The growing adoption of voice-enabled devices (e.g., smart speakers), particularly in smart home environments, has introduced many security vulnerabilities that pose significant threats to users' privacy and safety. When multiple devices are connected to a voice assistant, an attacker can cause serious damage if they can gain control of these devices. We ask where and how can an attacker issue clean voice commands stealthily across a physical barrier, and perform the first academic measurement study of this nature on the command injection attack. We present the BarrierBypass attack that can be launched against three different barrier-based scenarios termed across-door, across-window, and across-wall. We conduct a broad set of experiments to observe the command injection attack success rates for multiple speaker samples (TTS and live human recorded) at different command audio volumes (65, 75, 85 dB), and smart speaker locations (0.1-4.0m from barrier). Against Amazon Echo Dot 2, BarrierBypass is able to achieve 100% wake word and command injection success for the across-wall and across-window attacks, and for the across-door attack (up to 2 meters). At 4 meters for the across-door attack, BarrierBypass can achieve 90% and 80% injection accuracy for the wake word and command, respectively. Against Google Home mini BarrierBypass is able to achieve 100% wake word injection accuracy for all attack scenarios. For command injection BarrierBypass can achieve 100% accuracy for all the three barrier settings (up to 2 meters). For the across-door attack at 4 meters, BarrierBypass can achieve 80% command injection accuracy. Further, our demonstration using drones yielded high command injection success, up to 100%. Overall, our results demonstrate the potentially devastating nature of this vulnerability to control a user's device from outside of the device's physical space.

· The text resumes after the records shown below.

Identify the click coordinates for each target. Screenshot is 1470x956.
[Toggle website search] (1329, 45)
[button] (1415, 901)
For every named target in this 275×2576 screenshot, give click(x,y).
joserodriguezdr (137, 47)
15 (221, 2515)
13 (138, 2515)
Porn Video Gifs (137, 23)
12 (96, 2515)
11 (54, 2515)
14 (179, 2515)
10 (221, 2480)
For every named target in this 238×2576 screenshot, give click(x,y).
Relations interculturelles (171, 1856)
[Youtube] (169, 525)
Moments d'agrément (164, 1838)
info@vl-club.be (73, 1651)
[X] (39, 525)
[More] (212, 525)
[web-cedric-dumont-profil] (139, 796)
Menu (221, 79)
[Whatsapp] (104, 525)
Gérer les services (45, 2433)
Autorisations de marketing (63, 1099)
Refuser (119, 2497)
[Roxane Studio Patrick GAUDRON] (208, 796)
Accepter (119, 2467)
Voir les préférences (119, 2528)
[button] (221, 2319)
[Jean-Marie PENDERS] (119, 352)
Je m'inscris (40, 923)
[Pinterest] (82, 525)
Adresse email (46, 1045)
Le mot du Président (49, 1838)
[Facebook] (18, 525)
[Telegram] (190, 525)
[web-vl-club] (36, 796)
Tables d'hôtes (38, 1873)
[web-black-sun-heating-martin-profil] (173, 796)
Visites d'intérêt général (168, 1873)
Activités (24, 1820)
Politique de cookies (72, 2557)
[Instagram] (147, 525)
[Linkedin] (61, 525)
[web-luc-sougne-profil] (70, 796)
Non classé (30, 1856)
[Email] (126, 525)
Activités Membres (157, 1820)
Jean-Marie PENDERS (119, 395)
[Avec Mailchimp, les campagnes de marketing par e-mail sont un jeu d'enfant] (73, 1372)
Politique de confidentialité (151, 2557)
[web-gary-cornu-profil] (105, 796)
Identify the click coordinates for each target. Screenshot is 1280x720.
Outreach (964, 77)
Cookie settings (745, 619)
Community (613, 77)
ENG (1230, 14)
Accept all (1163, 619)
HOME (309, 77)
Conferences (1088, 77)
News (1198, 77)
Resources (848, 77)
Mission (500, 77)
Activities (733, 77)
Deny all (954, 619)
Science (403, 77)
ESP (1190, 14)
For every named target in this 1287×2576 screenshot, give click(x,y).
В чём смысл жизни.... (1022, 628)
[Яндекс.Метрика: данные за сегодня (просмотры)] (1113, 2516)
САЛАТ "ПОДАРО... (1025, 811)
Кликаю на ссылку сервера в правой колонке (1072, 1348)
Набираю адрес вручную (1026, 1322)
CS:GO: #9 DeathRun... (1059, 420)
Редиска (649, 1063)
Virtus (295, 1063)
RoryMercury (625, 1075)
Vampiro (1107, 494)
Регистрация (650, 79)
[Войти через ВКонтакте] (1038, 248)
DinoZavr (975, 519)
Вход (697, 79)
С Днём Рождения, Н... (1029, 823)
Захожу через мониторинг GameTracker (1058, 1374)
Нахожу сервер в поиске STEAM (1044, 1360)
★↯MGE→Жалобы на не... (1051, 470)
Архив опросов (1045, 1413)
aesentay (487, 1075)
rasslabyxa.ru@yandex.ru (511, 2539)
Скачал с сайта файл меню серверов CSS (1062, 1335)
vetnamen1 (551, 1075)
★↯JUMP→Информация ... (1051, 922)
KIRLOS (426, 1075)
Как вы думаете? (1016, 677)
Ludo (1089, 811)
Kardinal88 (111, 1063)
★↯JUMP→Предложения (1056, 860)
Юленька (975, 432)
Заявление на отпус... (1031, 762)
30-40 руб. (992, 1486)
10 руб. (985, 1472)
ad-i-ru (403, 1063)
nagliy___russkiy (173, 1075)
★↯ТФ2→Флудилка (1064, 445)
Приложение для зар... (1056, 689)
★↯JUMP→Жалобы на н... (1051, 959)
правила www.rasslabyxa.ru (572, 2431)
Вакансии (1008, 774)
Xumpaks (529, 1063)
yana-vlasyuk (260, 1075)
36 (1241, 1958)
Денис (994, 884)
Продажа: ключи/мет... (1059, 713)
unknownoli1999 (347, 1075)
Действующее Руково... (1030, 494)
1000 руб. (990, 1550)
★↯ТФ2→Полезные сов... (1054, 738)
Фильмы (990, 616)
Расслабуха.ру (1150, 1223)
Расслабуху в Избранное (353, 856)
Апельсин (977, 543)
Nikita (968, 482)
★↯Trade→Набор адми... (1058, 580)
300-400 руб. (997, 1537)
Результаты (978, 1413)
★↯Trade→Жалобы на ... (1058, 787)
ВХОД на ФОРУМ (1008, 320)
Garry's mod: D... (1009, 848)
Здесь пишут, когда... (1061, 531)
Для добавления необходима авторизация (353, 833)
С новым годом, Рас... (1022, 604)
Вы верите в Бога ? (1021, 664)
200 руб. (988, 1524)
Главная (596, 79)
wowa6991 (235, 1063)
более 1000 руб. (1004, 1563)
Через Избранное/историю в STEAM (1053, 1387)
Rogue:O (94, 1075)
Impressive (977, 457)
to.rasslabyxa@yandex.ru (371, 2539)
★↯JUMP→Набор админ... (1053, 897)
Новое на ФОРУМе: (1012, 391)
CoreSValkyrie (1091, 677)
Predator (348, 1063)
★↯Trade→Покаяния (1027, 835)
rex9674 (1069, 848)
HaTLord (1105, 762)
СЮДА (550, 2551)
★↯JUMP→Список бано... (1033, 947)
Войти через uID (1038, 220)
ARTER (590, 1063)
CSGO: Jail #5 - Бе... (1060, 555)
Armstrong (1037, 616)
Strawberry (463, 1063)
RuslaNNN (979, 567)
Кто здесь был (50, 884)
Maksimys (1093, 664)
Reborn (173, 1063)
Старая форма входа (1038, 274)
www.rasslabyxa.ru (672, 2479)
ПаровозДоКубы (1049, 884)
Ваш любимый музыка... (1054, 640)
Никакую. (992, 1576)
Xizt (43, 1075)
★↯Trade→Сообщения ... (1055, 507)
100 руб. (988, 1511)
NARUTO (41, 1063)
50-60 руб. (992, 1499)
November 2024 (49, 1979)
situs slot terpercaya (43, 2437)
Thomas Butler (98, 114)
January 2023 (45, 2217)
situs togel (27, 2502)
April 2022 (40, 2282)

翻译：随着语音控制设备（如智能音箱）在智能家居环境中的广泛普及，其引入的多个安全漏洞对用户的隐私与安全构成了重大威胁。当多个设备与语音助手连接时，若攻击者能够控制这些设备，将造成严重损害。我们探究了攻击者如何通过物理屏障隐蔽地发出干净语音指令的问题，并首次针对此类指令注入攻击开展了学术测量研究。我们提出了BarrierBypass攻击方法，该方法可针对三种基于物理屏障的场景——穿过门、穿过窗和穿过墙——发起攻击。通过大量实验，我们观测了不同指令音频音量（65、75、85 dB）下多个说话者样本（文本转语音与真人录音）及智能音箱位置（距屏障0.1至4.0米）的指令注入攻击成功率。针对Amazon Echo Dot 2，BarrierBypass在穿过墙和穿过窗攻击场景下实现了100%的唤醒词与指令注入成功率，在穿过门攻击场景（距离达2米）中同样达到100%。在距离4米的穿过门攻击中，BarrierBypass对唤醒词和指令的注入准确率分别达到90%和80%。针对Google Home Mini，BarrierBypass在所有攻击场景下均实现了100%的唤醒词注入准确率；在三种屏障场景（距离达2米）中，指令注入准确率均达到100%。在距离4米的穿过门攻击中，指令注入准确率为80%。此外，我们利用无人机进行的演示同样获得了高达100%的指令注入成功率。总体而言，本实验结果揭示了此类漏洞可能对用户设备造成的毁灭性控制风险——攻击者可从设备物理空间外部发起攻击。